▶ Instructions to follow: Exact reproduction required: the lines below from the line with "The image size is (450, 317)." to the line with "The image size is (252, 196).", both ends included, and no others.

▶ Listed entries:

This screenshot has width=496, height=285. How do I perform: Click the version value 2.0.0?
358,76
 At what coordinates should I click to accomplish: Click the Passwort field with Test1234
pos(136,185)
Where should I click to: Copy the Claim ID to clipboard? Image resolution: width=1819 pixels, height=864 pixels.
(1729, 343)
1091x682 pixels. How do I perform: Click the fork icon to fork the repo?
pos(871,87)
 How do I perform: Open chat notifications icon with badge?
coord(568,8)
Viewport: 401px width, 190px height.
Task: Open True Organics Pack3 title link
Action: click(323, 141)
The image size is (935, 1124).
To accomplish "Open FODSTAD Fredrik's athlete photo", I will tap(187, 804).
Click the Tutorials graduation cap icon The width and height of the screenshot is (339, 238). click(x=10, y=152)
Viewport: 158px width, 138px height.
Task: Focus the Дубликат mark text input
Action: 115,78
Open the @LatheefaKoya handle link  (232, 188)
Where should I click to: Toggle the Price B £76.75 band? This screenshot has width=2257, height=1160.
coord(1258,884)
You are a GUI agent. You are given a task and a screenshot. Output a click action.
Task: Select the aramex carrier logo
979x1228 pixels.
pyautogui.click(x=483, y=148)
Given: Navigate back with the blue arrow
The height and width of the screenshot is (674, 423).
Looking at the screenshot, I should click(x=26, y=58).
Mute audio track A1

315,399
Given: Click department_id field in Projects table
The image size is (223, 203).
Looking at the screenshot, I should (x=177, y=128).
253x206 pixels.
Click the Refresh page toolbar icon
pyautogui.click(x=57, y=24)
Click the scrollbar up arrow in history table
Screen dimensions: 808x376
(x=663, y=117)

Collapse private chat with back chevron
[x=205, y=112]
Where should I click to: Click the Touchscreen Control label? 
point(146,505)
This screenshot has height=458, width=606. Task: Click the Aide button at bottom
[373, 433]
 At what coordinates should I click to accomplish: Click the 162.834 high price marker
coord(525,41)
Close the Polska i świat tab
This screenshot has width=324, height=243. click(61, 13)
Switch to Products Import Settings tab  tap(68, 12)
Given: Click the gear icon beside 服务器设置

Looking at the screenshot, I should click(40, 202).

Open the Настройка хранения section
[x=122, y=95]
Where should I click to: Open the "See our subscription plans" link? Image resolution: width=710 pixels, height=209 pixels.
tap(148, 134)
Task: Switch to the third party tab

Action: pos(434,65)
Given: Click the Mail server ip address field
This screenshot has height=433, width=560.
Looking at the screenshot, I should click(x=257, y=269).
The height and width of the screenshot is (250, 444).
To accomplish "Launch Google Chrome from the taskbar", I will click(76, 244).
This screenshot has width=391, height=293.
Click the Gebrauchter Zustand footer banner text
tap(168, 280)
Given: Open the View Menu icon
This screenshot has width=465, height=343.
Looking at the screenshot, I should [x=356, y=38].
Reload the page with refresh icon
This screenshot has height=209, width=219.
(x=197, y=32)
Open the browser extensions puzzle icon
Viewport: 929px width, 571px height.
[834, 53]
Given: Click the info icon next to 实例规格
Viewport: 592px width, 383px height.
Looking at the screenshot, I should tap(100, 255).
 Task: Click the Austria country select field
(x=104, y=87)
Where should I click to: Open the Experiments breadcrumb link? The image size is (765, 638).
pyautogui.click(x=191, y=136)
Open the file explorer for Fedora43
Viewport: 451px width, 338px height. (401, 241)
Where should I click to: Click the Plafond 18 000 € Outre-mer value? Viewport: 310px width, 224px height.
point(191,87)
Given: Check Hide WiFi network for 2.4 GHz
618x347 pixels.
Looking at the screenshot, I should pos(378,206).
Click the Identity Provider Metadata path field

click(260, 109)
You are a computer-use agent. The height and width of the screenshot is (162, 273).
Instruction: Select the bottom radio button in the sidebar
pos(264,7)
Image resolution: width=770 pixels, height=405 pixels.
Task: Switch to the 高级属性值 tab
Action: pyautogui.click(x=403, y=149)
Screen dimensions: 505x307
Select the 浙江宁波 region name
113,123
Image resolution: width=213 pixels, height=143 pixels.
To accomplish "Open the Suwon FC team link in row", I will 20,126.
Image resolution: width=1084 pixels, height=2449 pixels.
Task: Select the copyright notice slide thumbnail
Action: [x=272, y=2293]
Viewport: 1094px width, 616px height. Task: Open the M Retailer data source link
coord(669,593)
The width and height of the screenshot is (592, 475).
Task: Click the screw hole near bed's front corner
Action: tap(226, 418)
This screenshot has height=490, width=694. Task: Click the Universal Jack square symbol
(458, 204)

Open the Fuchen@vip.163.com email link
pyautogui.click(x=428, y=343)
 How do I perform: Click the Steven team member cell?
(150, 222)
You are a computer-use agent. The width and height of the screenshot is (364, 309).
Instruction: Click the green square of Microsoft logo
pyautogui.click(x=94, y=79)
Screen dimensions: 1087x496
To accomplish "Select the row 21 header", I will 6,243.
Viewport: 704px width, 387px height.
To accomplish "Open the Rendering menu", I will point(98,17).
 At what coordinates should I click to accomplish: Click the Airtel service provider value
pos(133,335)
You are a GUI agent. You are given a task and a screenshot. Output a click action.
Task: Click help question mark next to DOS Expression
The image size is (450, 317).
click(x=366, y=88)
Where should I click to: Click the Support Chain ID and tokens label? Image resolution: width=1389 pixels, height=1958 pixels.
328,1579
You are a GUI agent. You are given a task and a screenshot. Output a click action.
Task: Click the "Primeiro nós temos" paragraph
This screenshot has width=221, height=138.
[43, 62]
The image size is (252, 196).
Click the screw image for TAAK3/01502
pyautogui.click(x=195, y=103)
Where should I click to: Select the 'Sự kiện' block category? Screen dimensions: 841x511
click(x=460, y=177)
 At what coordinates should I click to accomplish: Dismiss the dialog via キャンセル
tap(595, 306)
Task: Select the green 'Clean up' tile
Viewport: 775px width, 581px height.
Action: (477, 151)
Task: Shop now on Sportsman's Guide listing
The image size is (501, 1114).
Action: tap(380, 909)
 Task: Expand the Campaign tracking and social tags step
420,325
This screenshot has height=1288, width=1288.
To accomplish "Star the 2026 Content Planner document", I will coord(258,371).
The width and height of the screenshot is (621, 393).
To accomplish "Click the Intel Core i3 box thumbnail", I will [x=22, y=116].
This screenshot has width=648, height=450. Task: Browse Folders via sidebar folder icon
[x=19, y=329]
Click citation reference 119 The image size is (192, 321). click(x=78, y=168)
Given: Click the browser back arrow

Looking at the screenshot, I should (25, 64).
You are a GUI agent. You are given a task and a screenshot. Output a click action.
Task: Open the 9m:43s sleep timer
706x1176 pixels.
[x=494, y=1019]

▶ Task response:
The image size is (450, 317).
click(x=366, y=88)
Where should I click to: Click the Support Chain ID and tokens label? Image resolution: width=1389 pixels, height=1958 pixels.
328,1579
You are a GUI agent. You are given a task and a screenshot. Output a click action.
Task: Click the "Primeiro nós temos" paragraph
This screenshot has width=221, height=138.
[43, 62]
The image size is (252, 196).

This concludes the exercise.